抗がん剤で検索すると、けっこう上位に来るこのまとめに突っ込んでみるページの第2弾です。
第1弾はこちら、

http://jinkosky.hatenablog.jp/entry/2016/10/17/135353

※赤字が私の挿入コメントです。

元記事がこちら

http://matome.naver.jp/odai/2137580227606955301?page=2


米国の全がん死亡率
1993年頃から、なだらかに減っているのが見て取れる。
男性と女性別
出典 www.cancerit.jp(出展先なし)


日本のガン死亡率
アメリカに比べて、日本のガン死亡率は上昇し続けている。
アメリカではがんでなくなる人は減少に転じてきていますが、それはがん患者さんに対して統合医療(食事療法・メンタル療法・自然療法など)を行っているからではないかという意見があります。
ただし、日本の場合には急激な高齢化が原因となっているということも言われています。
出典 plaza.rakuten.co.jp(出展先なし)

うん、高齢化とアメリカで無保険で医者に行けない人が多い事での数字で、さらっとまぜてるけど「統合医療(食事療法・メンタル療法・自然療法など)を行っているからではないか」の資料はどこよ?

 

私の答えは、「抗がん剤は、抗がん剤である一方で、増がん剤になることもある」というのが結論です。
出典 抗がん剤治療の基礎知識|現役医師による!抗がん剤治療相談室

そこだけ、言葉で抜き出すてどうする?出典の加藤隆佑医師は抗がん剤を実際に処方している医師です。文節の一部を都合良く切り取った典型ですね


アメリカでは、教育のある人ほど代替医療を行っている。
教育のある人ほど、収入のある人ほど、代替医療に行っています。これらのデータは米国民が代替医療を選んだことを意味しています。このアイゼンバーグレポートは全米に衝撃を与えました。
出典 斉藤英治・講演東京・健康能率研究所

なんだ、この超絶怪しい出展先は?このおっさんと医者とどっちを信用するんだ?


アメリカでは前述のHIH-CAMという国家研究機関を中心に、今、代替医療について、徹底的に科学的研究を進めています。たとえば、ハーバード大学スタンフォード大学テキサス大学カルフォルニア大学等の主要大学で、代替医療の研究を進めており、次々と良い結果を出しています。
出典 斉藤英治・講演東京・健康能率研究所

たこのおっさんか?こういう時にすごく気をつけて欲しい事。実は医師免許をもってなくても博士号はとれるんです。こいつは医師免許を持っていません。
しかも日本綜合医学会っつうのは勝手に作ってNPOで、全然医師がかかわってる門じゃないので!
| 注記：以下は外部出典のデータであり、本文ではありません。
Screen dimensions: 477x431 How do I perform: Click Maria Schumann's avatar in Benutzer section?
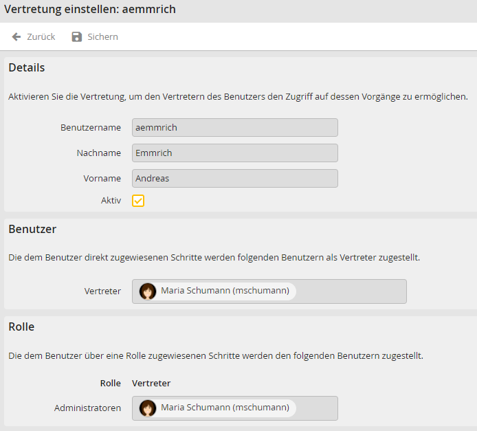coord(148,291)
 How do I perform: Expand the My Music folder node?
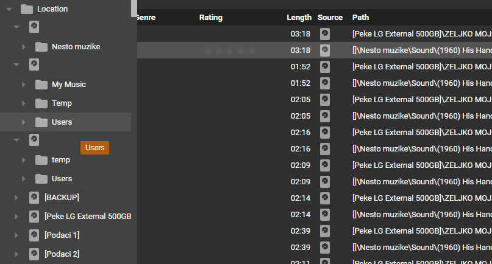coord(24,85)
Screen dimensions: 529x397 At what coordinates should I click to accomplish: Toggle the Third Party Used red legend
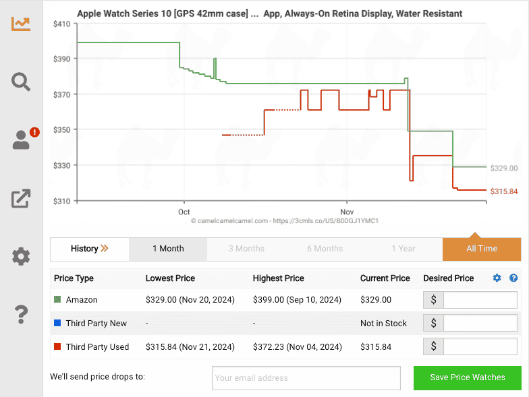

なぜ“寿命を縮める場合でも、日本では”抗がん剤は使われるのか?
日本の医師は、ガイドラインに決められた通りに行うしかない
ほとんどのがんは、各専門学会が治療ガイドラインを作成しており、例えば「ステージ2でリンパ節転移がなければ、抗がん剤治療。使う薬剤は○○」と定められています。ガイドラインから大きく外れた治療は公的保険が利かなかったり、何か問題が起きたときは、医師個人の責任が問われかねません。
出典
医療タブー!なぜ“寿命を縮める”抗がん剤は使われるのか?(2/3) | ビジネスジャーナル

なんか策謀みたいな書き方してるけど、ガイドラインなかった恐いでしょ。んで、この記事は匿名のA氏の証明できない治療法で治したとかいう見えない実績をもとに書かれていて、ここの書かれているビタミンC治療は効果がないとエビデンスが出ています。

英語の原文もあるので、この先生の記事を見てください。

http://cancer2ndopinion.blog.fc2.com/blog-entry-4.html

 

 


厚生労働省や医局、製薬会社はお金が儲かる
一番喜ぶのは製薬会社です。会社の利益のために、高価な抗がん剤をどんどん使ってほしい。また、厚労省天下り先として製薬会社が潤っていないと困りますから、抗がん剤を公的保険で認める。
出典
医療タブー!なぜ“寿命を縮める”抗がん剤は使われるのか?(ビジネスジャーナル) - 経済 - livedoor ニュース
現在日本の医療費の40兆円のうち、10兆円が抗がん剤の売上でなり立っているそうです。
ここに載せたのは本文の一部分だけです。